Challenge — Find each line in the items below that contains the string "this", and copy those lines. Case counts.

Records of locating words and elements
§ §

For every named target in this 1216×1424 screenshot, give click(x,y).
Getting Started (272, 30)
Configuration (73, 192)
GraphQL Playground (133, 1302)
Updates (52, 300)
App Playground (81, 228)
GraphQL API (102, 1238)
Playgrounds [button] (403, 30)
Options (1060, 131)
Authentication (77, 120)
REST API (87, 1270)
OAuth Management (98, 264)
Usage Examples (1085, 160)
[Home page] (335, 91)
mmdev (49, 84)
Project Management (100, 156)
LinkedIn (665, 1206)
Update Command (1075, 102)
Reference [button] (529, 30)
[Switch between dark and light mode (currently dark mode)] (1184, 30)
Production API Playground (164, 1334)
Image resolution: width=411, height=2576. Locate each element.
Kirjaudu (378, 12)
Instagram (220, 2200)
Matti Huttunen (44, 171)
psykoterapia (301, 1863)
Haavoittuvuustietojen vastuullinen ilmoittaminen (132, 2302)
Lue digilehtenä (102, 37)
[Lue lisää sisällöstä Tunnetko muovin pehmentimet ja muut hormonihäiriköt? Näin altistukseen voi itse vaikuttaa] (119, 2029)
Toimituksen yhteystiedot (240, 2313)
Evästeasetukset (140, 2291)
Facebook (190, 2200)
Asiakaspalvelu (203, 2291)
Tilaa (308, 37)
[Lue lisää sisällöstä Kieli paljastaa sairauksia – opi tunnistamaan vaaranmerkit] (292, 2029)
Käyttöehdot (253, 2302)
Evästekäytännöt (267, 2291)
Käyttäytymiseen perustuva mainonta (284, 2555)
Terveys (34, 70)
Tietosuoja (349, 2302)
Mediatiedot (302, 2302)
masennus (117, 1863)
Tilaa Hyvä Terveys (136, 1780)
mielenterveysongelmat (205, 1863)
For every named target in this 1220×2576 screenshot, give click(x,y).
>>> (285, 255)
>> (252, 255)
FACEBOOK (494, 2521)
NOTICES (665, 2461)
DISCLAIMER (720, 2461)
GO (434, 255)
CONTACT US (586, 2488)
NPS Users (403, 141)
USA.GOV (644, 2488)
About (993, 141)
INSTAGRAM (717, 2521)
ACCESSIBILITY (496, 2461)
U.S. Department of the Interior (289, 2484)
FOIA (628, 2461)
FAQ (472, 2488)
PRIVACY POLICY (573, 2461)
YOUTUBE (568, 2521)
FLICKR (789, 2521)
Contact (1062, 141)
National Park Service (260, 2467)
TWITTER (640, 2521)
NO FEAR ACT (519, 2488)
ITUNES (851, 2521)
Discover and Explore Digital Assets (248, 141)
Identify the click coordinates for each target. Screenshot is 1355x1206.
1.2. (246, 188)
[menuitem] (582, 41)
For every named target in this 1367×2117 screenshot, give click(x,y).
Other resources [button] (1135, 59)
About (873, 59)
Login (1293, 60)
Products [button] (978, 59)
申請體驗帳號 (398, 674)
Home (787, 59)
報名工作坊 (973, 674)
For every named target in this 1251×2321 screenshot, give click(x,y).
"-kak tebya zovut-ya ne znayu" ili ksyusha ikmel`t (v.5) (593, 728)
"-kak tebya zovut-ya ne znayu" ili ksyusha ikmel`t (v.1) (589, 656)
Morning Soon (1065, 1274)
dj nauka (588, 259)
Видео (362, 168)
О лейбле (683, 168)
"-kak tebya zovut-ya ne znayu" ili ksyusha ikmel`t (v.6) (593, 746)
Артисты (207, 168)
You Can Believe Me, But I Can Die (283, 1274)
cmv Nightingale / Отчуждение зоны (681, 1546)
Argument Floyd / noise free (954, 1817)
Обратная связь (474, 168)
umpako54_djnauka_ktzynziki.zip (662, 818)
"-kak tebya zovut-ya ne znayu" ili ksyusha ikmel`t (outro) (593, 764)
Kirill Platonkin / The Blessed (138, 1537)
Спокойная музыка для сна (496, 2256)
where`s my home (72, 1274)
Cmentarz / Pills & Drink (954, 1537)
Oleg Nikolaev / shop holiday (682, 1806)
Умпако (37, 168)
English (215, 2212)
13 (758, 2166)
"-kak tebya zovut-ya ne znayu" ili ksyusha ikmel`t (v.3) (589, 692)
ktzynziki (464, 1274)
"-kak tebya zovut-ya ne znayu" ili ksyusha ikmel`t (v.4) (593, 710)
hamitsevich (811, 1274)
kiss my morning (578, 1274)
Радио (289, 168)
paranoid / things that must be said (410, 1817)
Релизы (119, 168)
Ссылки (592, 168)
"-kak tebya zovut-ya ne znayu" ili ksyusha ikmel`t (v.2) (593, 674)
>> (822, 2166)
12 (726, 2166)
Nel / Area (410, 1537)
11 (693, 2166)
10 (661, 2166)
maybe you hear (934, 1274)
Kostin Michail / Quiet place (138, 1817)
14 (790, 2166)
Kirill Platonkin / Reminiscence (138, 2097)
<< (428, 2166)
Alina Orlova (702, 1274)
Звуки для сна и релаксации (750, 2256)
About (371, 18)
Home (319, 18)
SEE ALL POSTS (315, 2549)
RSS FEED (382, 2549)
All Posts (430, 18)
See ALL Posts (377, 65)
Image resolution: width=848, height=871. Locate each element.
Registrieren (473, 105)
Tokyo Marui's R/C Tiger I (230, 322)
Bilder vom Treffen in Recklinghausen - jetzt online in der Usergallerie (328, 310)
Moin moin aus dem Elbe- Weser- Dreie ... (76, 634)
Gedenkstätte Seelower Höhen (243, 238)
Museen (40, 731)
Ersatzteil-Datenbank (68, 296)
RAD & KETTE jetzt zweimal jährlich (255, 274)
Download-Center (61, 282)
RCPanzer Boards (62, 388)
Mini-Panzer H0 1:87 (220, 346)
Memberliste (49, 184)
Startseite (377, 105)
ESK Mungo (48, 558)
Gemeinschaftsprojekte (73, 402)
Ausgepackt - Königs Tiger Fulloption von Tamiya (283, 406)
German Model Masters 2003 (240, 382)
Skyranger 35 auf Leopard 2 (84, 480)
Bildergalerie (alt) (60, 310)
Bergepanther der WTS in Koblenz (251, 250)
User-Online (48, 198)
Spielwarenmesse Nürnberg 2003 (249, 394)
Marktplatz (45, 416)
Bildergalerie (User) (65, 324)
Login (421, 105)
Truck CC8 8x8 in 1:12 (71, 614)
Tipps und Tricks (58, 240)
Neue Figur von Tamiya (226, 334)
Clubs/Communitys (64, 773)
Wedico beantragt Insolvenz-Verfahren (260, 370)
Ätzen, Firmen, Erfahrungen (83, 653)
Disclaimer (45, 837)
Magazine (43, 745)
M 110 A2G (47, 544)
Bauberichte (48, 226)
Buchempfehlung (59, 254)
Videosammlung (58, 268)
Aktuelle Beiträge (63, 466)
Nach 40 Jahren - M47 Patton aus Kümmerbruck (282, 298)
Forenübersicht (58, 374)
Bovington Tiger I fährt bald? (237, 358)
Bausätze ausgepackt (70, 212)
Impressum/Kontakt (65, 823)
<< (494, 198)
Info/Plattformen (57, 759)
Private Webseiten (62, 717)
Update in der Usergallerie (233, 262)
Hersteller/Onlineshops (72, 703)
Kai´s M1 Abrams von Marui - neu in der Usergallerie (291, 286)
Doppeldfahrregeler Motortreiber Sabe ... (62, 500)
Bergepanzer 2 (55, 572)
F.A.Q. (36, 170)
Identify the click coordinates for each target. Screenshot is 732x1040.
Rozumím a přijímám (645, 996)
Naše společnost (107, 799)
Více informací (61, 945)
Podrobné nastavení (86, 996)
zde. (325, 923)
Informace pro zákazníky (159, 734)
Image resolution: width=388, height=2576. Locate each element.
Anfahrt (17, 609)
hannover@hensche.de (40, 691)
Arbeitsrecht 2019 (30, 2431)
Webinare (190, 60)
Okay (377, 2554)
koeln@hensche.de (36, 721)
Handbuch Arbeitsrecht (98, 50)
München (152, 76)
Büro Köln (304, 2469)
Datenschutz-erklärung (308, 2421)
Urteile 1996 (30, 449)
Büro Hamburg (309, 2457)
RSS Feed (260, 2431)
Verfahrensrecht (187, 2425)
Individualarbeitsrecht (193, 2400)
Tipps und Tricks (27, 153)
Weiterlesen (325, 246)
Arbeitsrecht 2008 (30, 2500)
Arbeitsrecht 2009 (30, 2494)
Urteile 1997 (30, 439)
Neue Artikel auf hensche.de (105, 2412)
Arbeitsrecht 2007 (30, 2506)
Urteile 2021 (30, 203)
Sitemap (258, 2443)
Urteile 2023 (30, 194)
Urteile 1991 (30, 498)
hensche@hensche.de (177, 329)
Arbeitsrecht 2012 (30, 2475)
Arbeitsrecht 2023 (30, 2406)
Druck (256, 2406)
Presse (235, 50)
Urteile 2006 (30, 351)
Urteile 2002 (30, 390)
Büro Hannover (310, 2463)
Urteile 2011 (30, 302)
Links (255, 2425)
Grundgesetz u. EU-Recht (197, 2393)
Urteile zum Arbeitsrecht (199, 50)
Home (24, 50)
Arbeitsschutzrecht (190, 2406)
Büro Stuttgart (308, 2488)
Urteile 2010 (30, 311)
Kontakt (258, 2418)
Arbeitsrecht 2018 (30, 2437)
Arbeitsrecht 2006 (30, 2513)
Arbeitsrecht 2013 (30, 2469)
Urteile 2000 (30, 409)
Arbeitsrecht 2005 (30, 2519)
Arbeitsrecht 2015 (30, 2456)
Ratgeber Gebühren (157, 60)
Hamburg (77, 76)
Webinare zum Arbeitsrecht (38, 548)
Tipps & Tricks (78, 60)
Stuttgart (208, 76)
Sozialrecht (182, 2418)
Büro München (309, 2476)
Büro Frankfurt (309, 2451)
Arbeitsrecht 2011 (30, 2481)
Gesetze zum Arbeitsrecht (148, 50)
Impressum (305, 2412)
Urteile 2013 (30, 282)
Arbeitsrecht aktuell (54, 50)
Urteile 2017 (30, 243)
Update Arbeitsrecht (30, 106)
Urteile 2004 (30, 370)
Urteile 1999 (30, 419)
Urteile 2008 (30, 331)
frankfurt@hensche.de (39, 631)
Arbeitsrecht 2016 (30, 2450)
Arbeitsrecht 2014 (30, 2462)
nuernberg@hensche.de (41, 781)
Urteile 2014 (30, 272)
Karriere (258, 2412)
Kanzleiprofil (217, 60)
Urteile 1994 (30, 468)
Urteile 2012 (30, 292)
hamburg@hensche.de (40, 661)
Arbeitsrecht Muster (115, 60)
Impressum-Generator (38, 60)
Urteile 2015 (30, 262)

§ §

Response below —
For every named target in this 1216×1424 screenshot, give click(x,y).
For every named target in this 1220×2576 screenshot, give click(x,y).
For every named target in this 1367×2117 screenshot, give click(x,y).
For every named target in this 1251×2321 screenshot, give click(x,y).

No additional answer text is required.